┌─ Record extracts

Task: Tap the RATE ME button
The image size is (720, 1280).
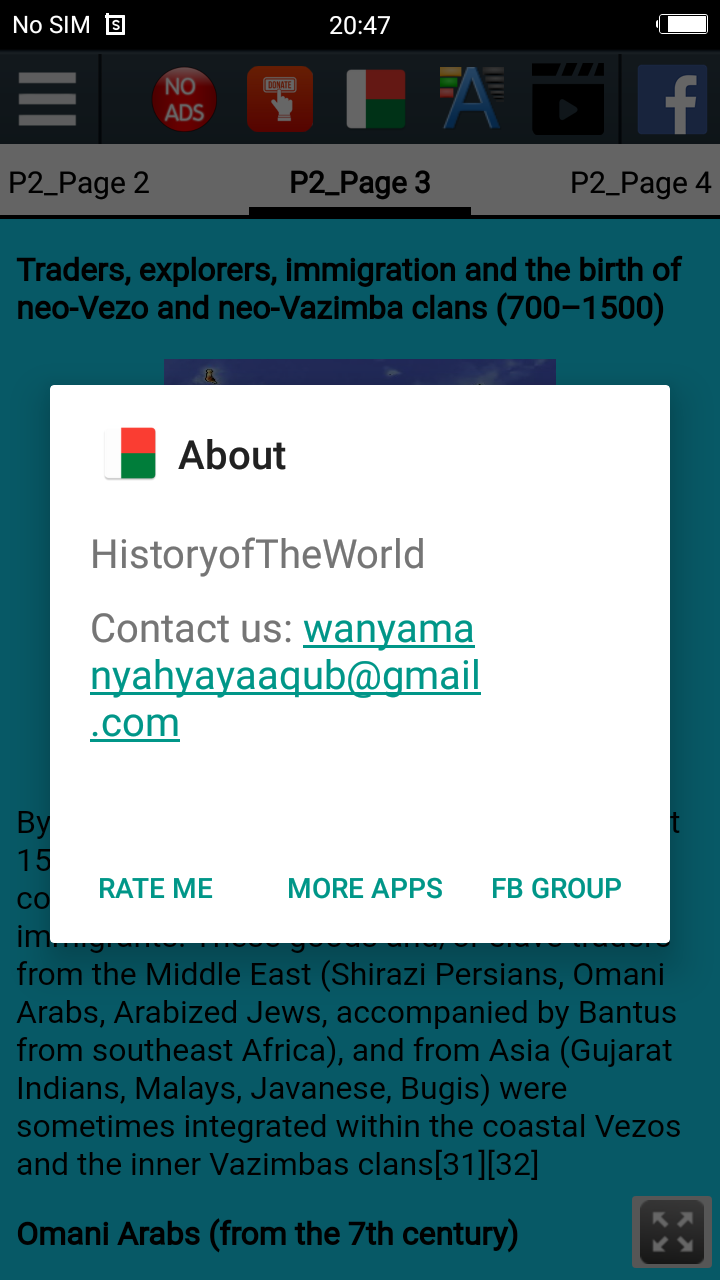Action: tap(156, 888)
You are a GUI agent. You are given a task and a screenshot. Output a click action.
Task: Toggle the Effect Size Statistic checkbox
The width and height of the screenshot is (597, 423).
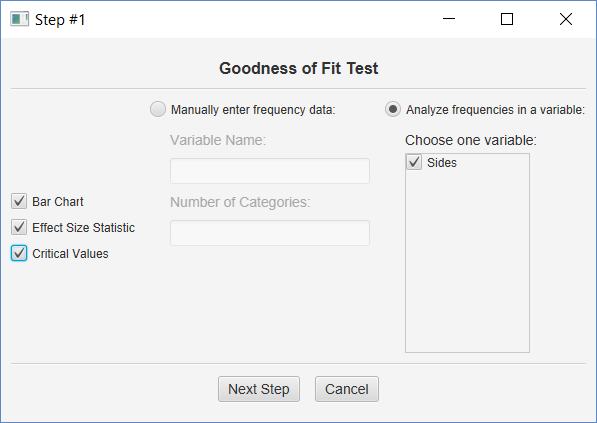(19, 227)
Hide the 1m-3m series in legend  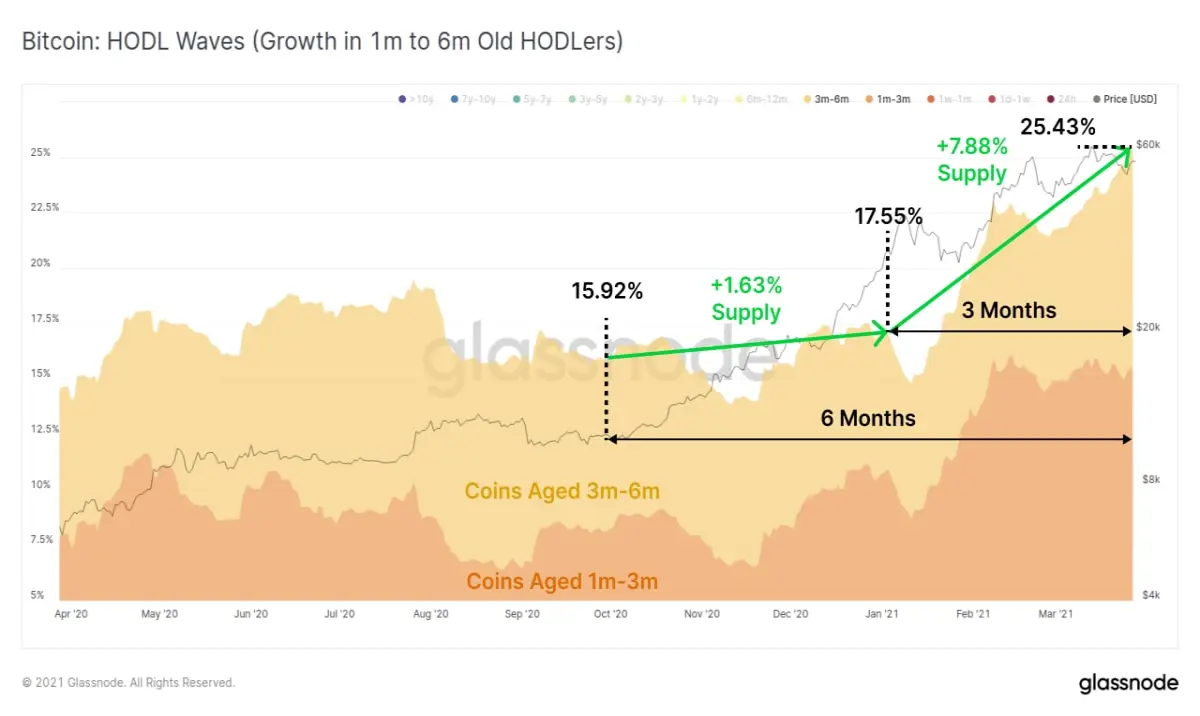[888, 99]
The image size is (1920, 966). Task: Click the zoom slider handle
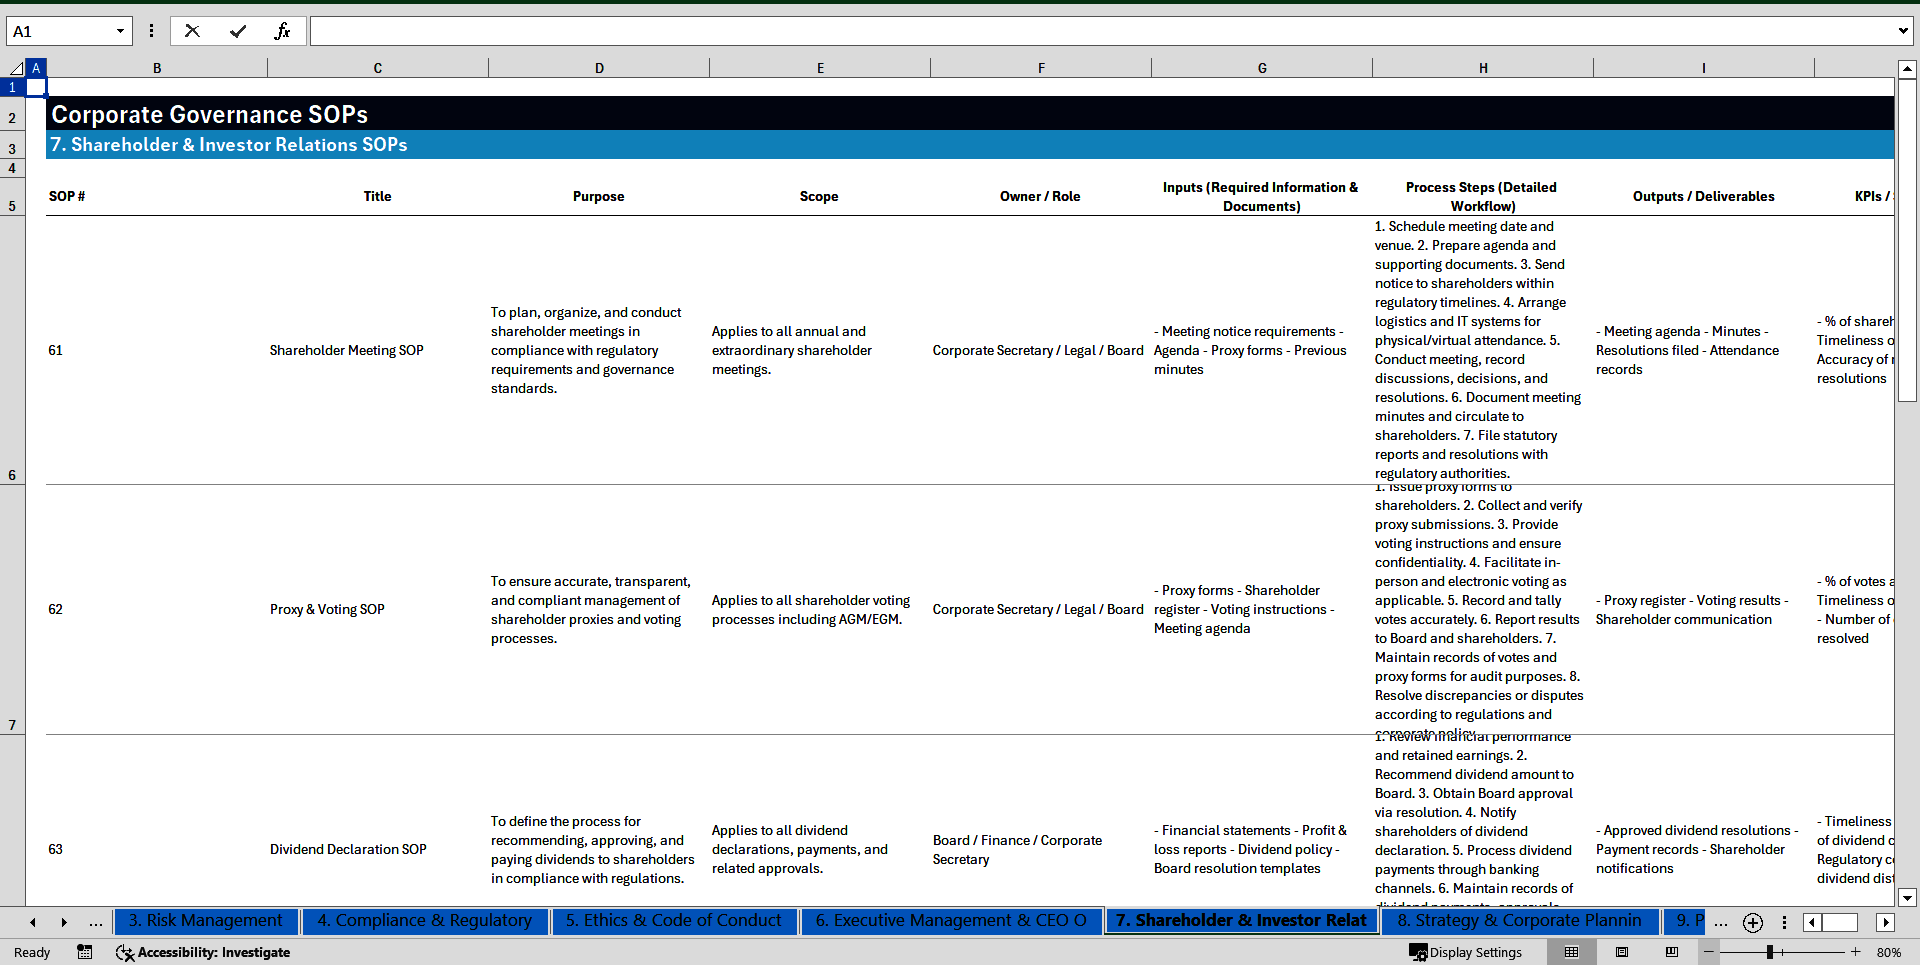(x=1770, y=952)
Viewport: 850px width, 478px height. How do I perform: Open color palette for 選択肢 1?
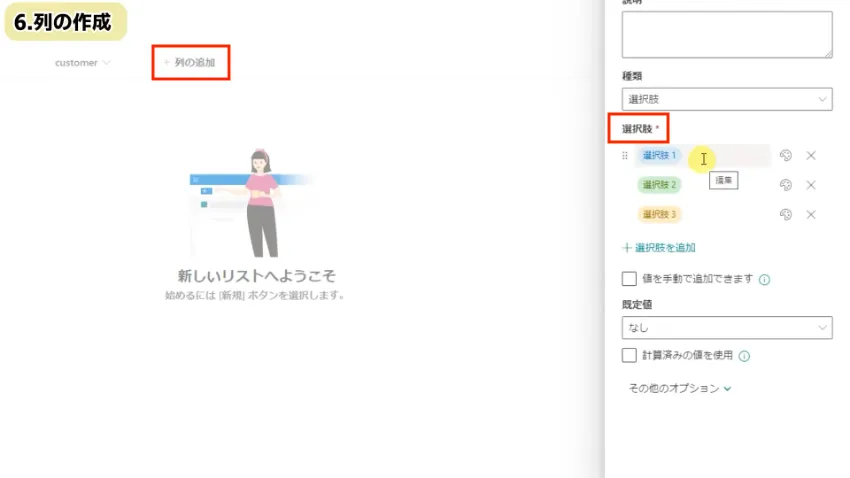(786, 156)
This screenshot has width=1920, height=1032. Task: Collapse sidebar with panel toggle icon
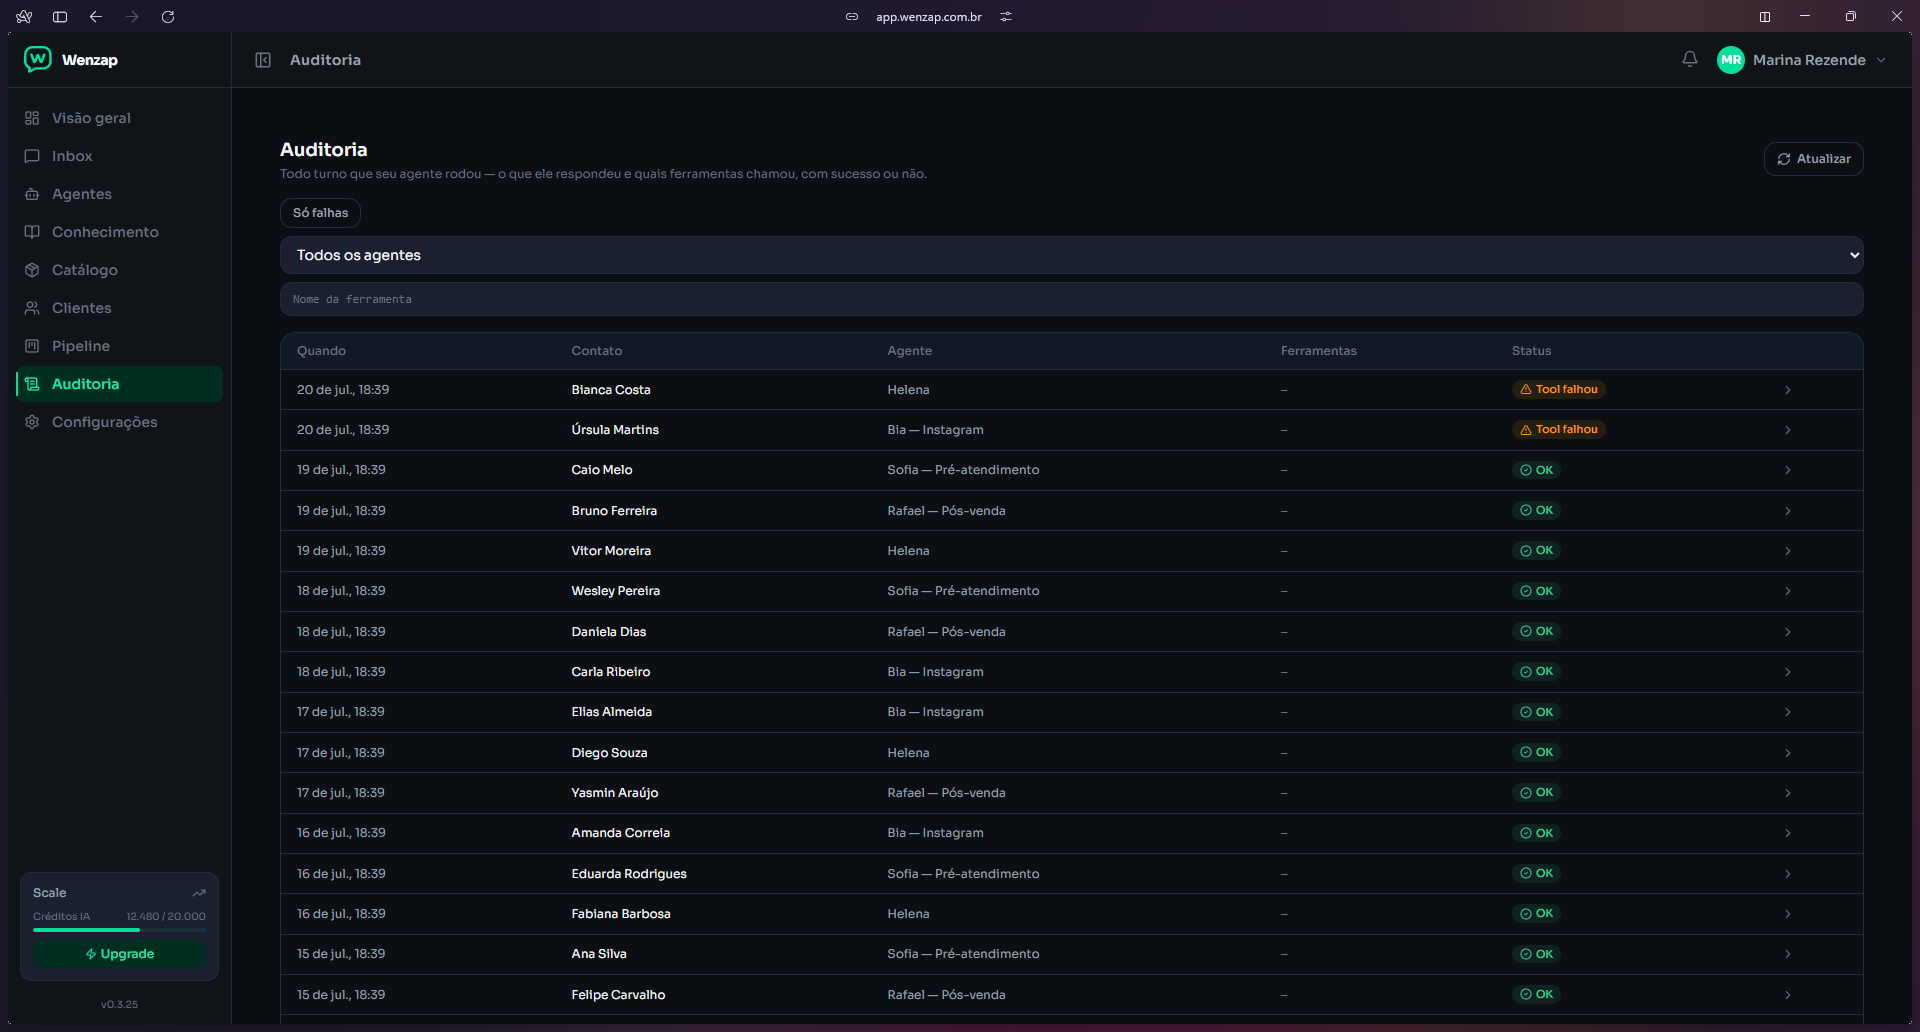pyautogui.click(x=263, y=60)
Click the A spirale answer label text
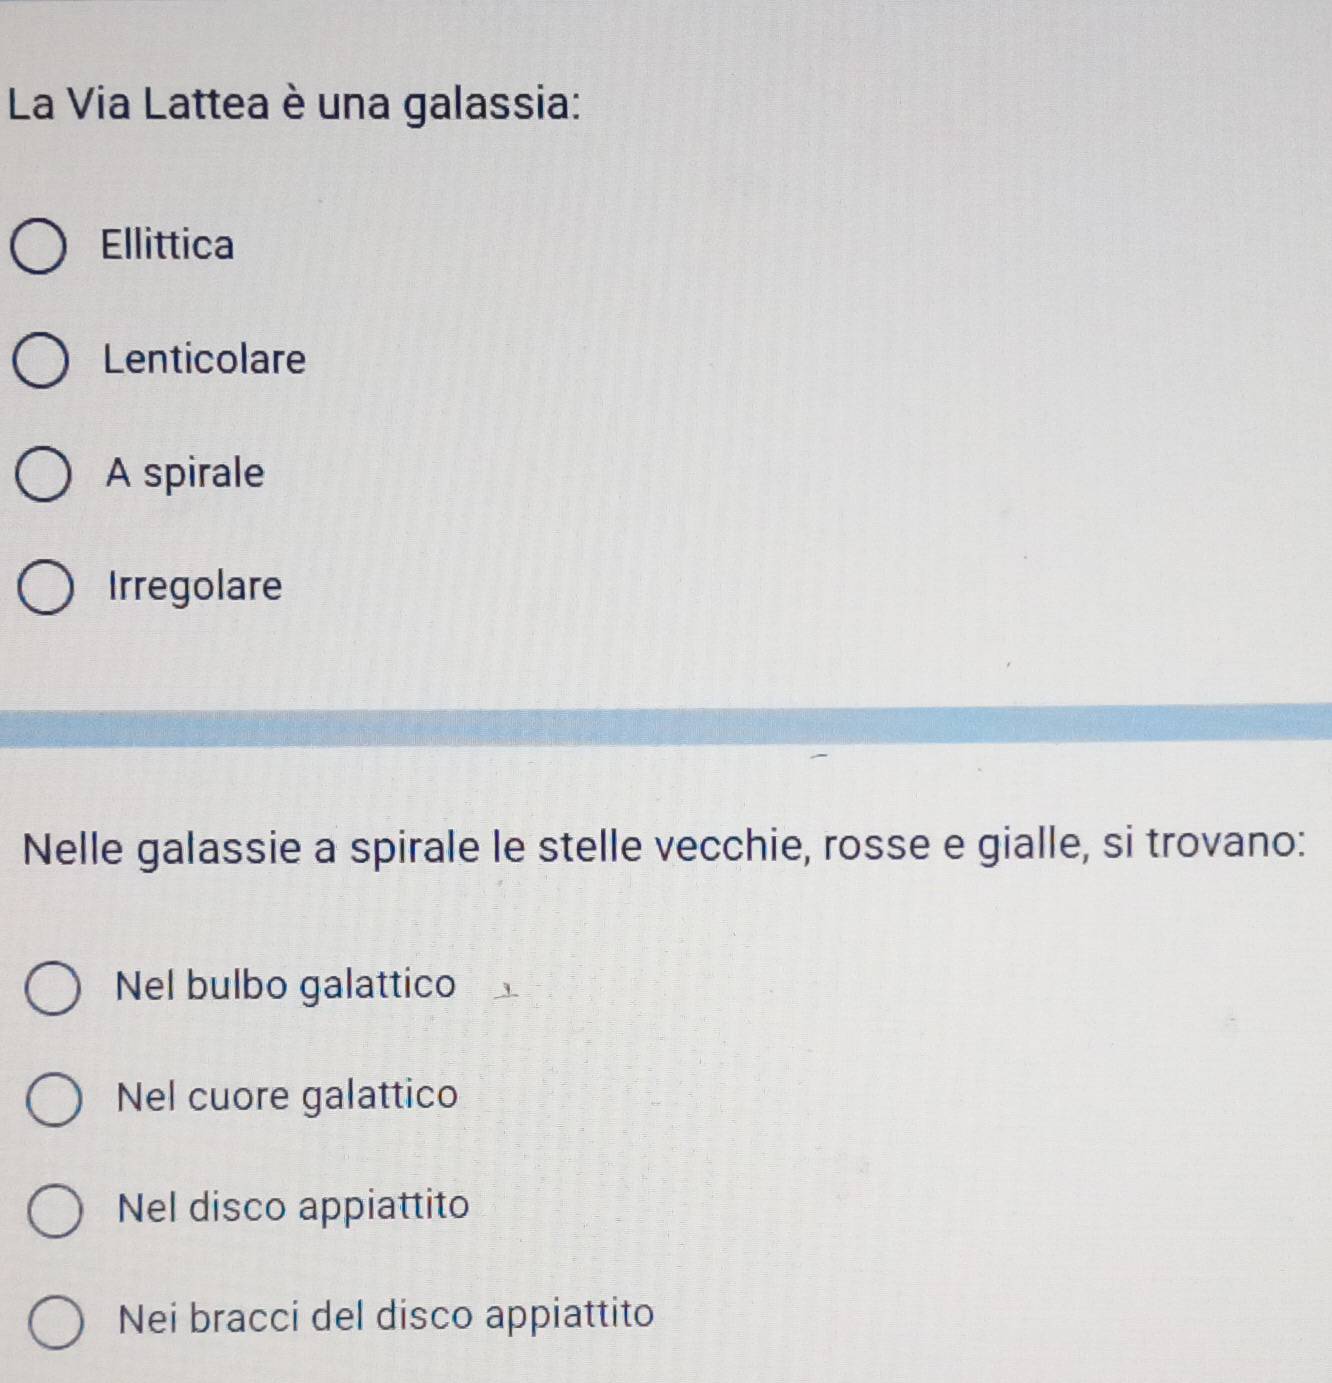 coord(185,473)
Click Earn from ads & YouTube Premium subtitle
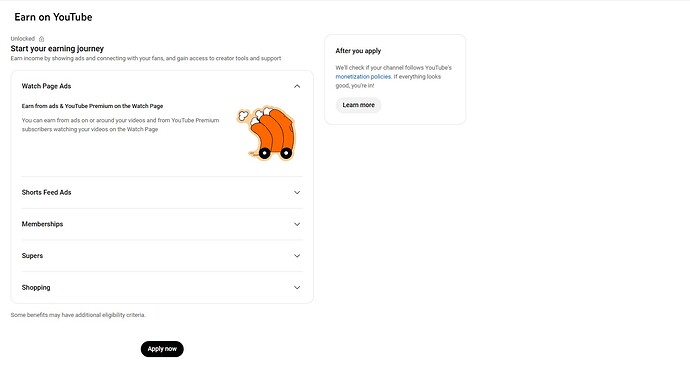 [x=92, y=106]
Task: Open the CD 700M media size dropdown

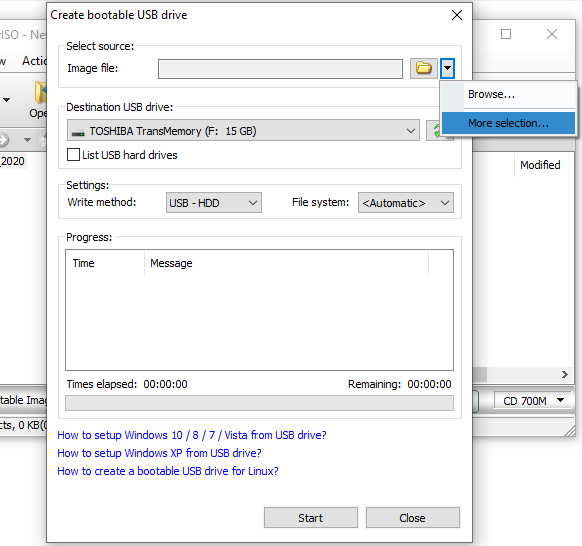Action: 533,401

└─

What is needed is an exact restatement of the lines from the line with "This screenshot has" through the final line of the data, pictures excluded.

» **Finished task**:
This screenshot has width=1920, height=1032. Task: Collapse sidebar with panel toggle icon
pyautogui.click(x=263, y=60)
Click the A spirale answer label text
 coord(185,473)
Click Earn from ads & YouTube Premium subtitle
 [x=92, y=106]
Task: Open the CD 700M media size dropdown

Action: 533,401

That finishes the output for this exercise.